> **Brief**
From the records below, set down exactly the lines starting with the line that contains "How do I perform: Click" and going on through the line that contains "Task: Click the Add". Nothing else is wanted.

> **Information supplied**
• • •

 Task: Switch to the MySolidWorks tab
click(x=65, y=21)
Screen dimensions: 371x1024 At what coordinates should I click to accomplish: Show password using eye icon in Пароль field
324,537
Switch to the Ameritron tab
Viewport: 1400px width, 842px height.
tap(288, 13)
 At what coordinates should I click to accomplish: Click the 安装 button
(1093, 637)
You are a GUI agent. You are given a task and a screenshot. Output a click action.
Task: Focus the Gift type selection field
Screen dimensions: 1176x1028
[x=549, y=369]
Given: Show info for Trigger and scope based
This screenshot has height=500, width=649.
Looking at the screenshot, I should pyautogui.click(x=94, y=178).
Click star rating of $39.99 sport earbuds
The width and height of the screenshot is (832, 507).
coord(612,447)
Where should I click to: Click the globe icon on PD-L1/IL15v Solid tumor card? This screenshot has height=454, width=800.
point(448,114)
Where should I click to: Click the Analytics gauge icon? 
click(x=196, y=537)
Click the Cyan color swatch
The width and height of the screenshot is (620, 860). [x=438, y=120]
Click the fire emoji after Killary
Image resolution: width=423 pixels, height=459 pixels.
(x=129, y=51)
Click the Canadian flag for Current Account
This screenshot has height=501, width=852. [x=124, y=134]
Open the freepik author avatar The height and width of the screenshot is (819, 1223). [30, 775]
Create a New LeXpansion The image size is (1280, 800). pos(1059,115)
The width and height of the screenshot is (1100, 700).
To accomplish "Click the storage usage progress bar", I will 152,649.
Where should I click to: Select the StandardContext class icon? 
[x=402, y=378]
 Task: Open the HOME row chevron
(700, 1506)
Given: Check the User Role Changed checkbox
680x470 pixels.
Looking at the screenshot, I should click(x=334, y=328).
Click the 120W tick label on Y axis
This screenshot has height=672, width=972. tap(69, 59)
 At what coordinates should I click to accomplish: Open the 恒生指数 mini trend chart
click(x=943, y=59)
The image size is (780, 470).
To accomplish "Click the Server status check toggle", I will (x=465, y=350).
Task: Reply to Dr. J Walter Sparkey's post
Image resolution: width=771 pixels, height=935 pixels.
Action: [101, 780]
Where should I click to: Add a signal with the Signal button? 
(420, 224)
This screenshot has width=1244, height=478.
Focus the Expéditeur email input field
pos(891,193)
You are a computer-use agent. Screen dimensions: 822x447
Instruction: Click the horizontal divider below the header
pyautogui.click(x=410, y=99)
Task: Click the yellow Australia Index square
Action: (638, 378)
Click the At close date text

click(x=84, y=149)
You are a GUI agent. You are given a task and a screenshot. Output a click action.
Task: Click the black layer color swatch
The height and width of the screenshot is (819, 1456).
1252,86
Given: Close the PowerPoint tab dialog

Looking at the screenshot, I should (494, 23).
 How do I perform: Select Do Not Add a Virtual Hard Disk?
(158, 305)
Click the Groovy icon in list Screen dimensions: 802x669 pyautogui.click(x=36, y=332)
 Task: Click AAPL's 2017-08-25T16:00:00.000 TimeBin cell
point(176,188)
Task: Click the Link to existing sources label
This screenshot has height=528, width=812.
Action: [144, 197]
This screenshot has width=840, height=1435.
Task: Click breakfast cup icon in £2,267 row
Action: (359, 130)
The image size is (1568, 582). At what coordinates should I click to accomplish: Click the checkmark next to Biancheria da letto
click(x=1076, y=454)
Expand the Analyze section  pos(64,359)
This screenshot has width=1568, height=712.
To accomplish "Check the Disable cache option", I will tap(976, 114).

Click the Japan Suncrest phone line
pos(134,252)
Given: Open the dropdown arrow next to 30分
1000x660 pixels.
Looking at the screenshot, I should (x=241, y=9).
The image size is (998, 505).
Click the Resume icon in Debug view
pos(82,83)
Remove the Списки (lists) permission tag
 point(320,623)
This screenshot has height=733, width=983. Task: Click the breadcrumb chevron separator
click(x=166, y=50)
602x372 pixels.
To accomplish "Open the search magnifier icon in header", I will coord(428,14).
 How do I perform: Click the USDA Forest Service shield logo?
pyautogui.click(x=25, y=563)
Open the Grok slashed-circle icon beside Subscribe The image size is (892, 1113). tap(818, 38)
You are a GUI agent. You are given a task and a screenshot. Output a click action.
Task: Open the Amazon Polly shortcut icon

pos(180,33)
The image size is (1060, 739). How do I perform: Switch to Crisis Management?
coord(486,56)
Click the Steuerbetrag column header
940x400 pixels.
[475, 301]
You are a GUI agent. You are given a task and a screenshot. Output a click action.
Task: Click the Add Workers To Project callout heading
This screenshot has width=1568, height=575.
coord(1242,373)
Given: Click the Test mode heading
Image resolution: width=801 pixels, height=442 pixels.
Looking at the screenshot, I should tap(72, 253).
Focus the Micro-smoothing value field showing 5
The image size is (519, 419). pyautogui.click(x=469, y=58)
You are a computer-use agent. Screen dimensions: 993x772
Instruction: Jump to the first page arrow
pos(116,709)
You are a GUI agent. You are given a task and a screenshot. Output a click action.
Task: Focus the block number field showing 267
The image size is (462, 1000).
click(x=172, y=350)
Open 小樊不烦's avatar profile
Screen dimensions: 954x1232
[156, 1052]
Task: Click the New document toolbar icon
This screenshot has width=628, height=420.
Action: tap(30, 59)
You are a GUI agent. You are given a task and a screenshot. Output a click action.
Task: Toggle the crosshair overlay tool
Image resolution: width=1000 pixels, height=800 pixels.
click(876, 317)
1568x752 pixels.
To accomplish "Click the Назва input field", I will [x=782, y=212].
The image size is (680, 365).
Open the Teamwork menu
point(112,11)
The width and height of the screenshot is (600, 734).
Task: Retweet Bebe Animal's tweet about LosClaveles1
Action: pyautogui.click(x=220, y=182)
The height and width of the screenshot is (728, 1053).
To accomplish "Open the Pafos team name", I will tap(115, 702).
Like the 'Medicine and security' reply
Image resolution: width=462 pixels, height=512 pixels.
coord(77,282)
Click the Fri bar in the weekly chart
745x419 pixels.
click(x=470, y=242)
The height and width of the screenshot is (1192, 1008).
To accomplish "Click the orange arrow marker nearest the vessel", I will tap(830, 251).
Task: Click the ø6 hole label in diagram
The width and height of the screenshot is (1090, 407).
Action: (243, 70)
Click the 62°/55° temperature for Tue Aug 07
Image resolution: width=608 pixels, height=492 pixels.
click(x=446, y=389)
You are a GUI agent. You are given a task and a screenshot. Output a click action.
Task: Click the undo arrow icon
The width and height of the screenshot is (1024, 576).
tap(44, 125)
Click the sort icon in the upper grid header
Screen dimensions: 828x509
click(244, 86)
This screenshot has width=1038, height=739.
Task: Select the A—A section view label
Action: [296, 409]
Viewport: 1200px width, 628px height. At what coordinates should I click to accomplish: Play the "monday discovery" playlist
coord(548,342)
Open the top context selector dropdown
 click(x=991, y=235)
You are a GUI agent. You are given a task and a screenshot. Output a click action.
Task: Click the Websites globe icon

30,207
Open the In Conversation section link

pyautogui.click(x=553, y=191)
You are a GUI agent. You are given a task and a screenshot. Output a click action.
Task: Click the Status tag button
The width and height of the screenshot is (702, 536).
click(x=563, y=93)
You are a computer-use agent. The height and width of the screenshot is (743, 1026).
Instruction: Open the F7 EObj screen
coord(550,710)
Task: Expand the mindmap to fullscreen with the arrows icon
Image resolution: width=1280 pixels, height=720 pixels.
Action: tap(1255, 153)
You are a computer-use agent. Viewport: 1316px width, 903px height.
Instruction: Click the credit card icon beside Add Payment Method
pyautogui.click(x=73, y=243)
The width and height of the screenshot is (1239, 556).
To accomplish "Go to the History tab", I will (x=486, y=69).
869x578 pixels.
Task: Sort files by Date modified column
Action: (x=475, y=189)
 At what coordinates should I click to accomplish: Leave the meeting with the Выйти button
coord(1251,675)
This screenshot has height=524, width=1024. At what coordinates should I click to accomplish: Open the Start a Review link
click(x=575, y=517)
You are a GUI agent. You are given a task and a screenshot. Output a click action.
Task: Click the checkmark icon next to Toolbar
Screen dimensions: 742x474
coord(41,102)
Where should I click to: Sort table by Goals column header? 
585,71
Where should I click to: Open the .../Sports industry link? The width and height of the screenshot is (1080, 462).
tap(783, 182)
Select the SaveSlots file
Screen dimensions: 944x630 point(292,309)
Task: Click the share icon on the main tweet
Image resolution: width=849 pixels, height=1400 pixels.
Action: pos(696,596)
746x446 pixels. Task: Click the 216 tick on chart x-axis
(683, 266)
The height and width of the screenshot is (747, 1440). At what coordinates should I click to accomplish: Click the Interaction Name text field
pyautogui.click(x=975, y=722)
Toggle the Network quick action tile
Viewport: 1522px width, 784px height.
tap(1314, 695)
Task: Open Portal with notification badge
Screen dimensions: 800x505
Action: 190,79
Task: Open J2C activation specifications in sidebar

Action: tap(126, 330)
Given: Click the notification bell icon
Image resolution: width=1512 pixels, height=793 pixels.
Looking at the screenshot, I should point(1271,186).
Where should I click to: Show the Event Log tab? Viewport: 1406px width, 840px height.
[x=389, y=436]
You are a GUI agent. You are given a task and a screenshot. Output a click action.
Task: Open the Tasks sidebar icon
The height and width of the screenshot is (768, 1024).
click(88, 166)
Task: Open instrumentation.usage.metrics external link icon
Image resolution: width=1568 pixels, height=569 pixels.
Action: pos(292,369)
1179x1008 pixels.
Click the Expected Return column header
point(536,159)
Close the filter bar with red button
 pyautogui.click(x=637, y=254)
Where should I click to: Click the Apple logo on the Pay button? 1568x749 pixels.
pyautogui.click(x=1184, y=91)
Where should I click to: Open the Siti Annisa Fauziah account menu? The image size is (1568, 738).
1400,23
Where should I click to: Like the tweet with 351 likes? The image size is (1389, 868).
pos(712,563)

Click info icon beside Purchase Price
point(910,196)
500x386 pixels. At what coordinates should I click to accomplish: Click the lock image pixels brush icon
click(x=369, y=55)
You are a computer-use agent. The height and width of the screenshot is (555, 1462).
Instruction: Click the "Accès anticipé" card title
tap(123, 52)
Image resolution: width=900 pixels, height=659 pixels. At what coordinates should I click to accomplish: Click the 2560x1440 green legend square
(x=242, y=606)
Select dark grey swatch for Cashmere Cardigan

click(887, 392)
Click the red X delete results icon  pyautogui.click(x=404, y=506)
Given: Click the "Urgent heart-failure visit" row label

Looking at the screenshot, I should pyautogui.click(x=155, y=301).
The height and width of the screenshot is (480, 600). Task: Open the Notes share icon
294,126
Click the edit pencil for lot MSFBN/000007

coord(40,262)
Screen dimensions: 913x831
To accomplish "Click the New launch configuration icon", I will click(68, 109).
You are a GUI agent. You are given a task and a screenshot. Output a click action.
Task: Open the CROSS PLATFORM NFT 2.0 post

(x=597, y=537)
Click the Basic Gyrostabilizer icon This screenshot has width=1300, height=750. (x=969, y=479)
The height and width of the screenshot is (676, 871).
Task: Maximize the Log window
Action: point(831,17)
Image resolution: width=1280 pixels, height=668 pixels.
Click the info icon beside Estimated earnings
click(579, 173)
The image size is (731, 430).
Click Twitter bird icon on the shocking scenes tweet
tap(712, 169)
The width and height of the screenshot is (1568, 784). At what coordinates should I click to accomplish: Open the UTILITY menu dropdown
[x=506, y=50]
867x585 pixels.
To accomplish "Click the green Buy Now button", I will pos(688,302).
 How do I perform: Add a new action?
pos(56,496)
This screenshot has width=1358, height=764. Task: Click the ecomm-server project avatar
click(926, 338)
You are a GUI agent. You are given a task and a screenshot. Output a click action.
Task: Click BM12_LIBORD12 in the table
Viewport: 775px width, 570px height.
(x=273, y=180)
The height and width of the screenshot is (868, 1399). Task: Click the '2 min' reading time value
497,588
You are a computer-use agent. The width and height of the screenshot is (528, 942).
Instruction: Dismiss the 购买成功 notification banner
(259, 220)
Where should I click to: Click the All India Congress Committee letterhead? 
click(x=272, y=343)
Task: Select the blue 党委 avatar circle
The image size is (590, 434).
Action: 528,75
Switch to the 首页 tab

• • •

> **Task solution**
 How do I perform: Click the USDA Forest Service shield logo?
pyautogui.click(x=25, y=563)
Open the Grok slashed-circle icon beside Subscribe The image size is (892, 1113). tap(818, 38)
You are a GUI agent. You are given a task and a screenshot. Output a click action.
Task: Open the Amazon Polly shortcut icon

pos(180,33)
The image size is (1060, 739). How do I perform: Switch to Crisis Management?
coord(486,56)
Click the Steuerbetrag column header
940x400 pixels.
[475, 301]
You are a GUI agent. You are given a task and a screenshot. Output a click action.
Task: Click the Add Workers To Project callout heading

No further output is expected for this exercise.